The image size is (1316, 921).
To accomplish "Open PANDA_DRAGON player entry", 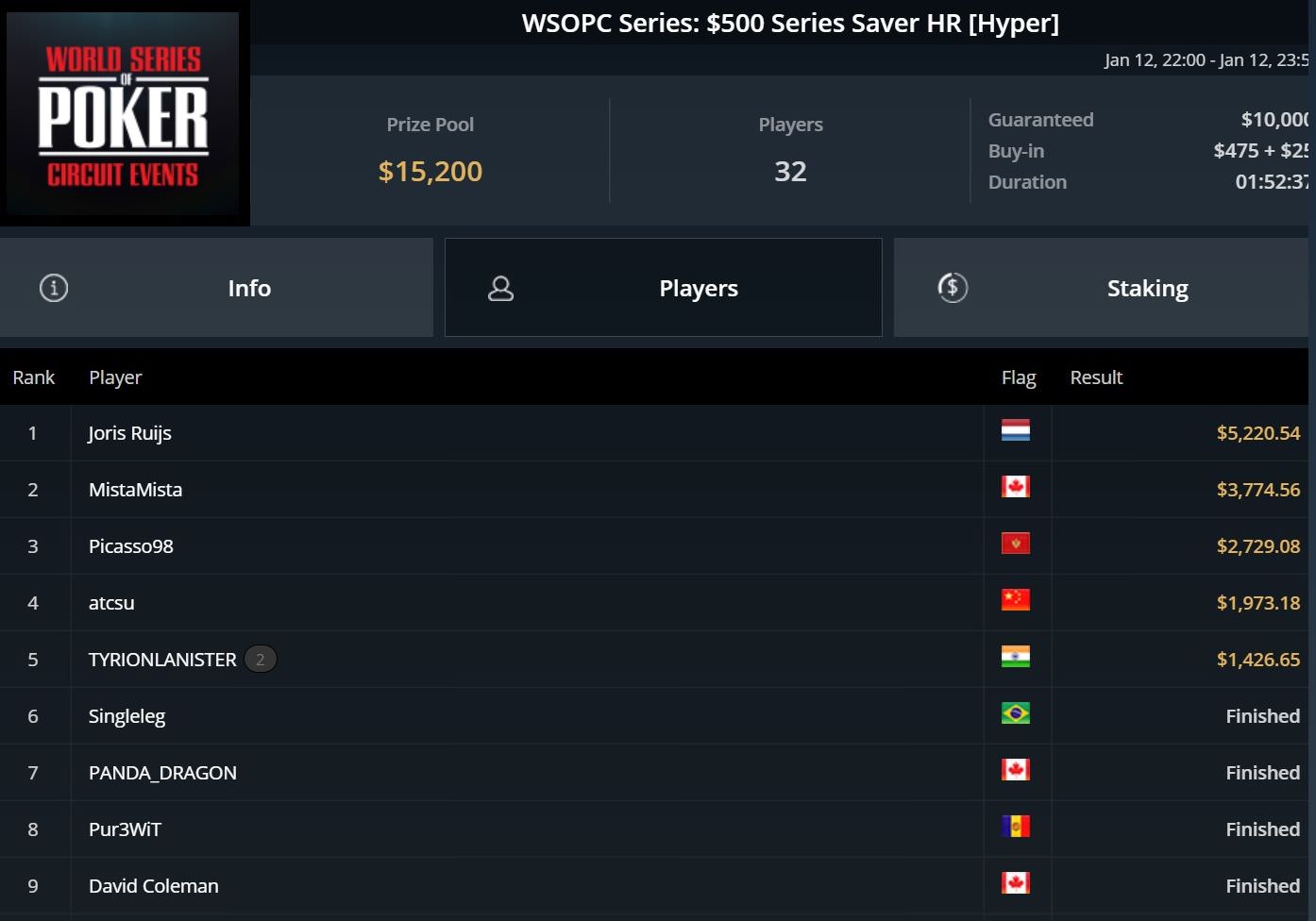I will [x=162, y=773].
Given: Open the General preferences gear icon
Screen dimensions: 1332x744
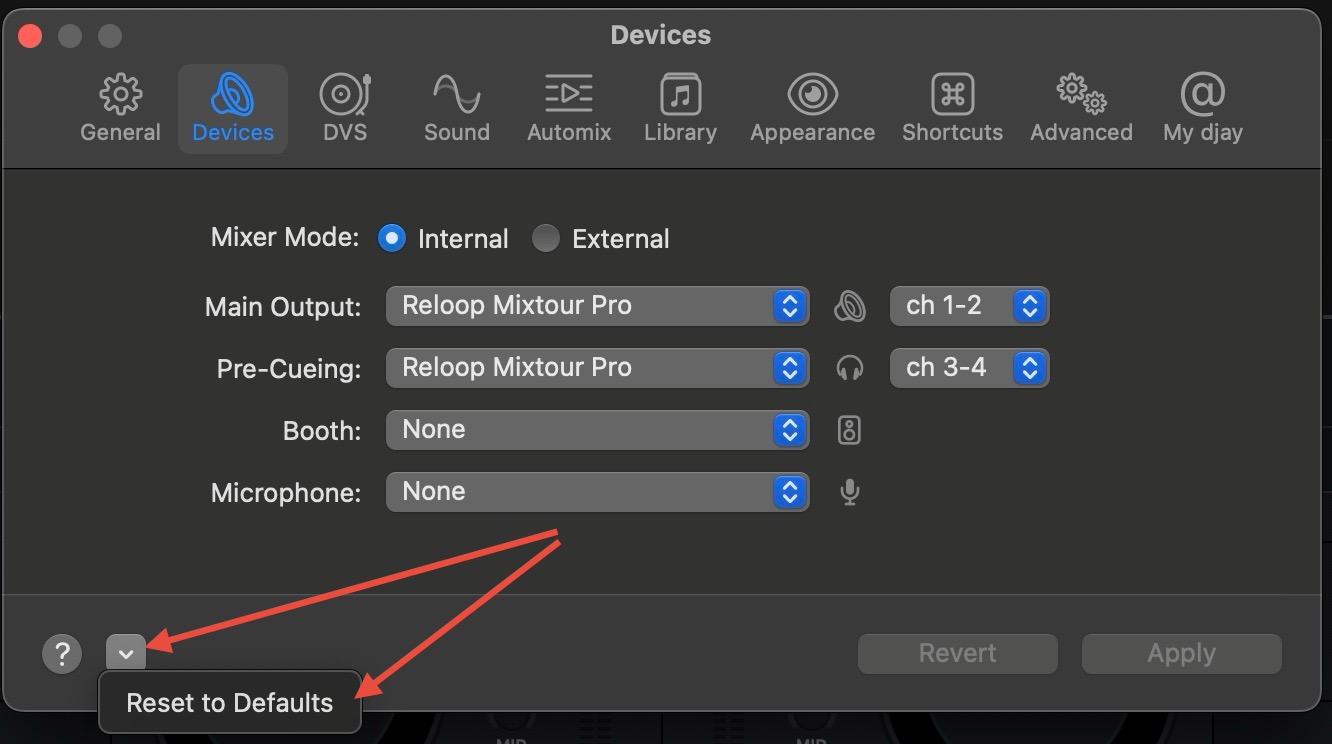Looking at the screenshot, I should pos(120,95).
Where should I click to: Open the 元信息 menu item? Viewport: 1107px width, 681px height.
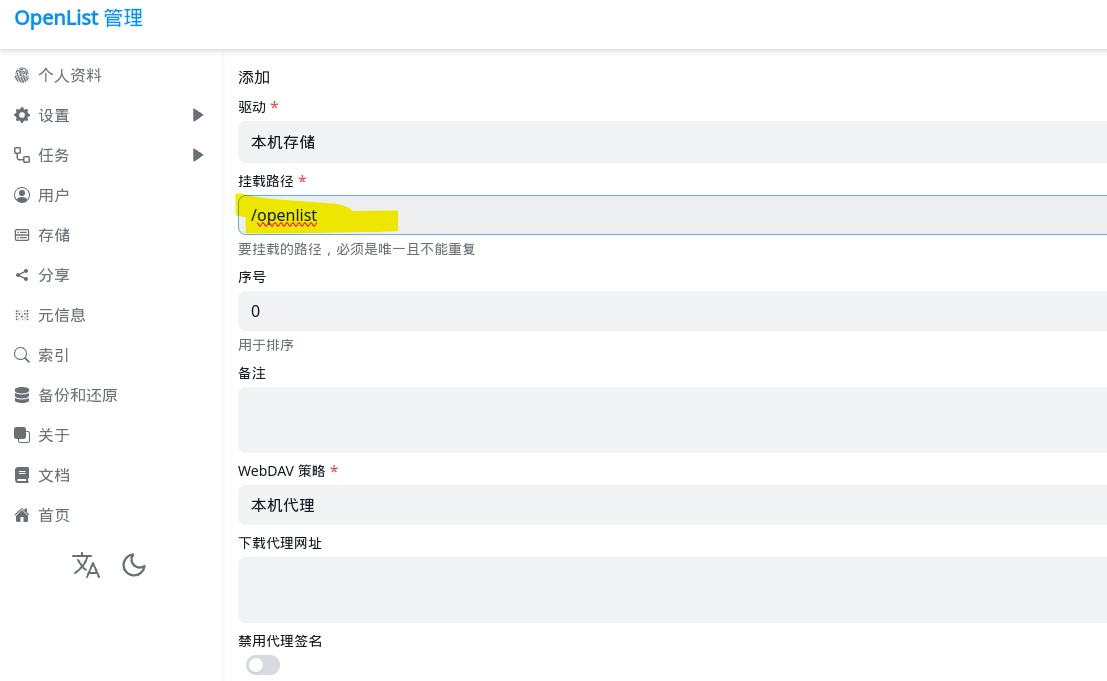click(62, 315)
_ _ _ _
• [What to produce]:
In your reply, please print exactly the lines from the one with "Where should I" through the final line of the listing above, both included, and no pictures.

• [Response]:
Where should I click to: Open the 元信息 menu item? Viewport: 1107px width, 681px height.
click(62, 315)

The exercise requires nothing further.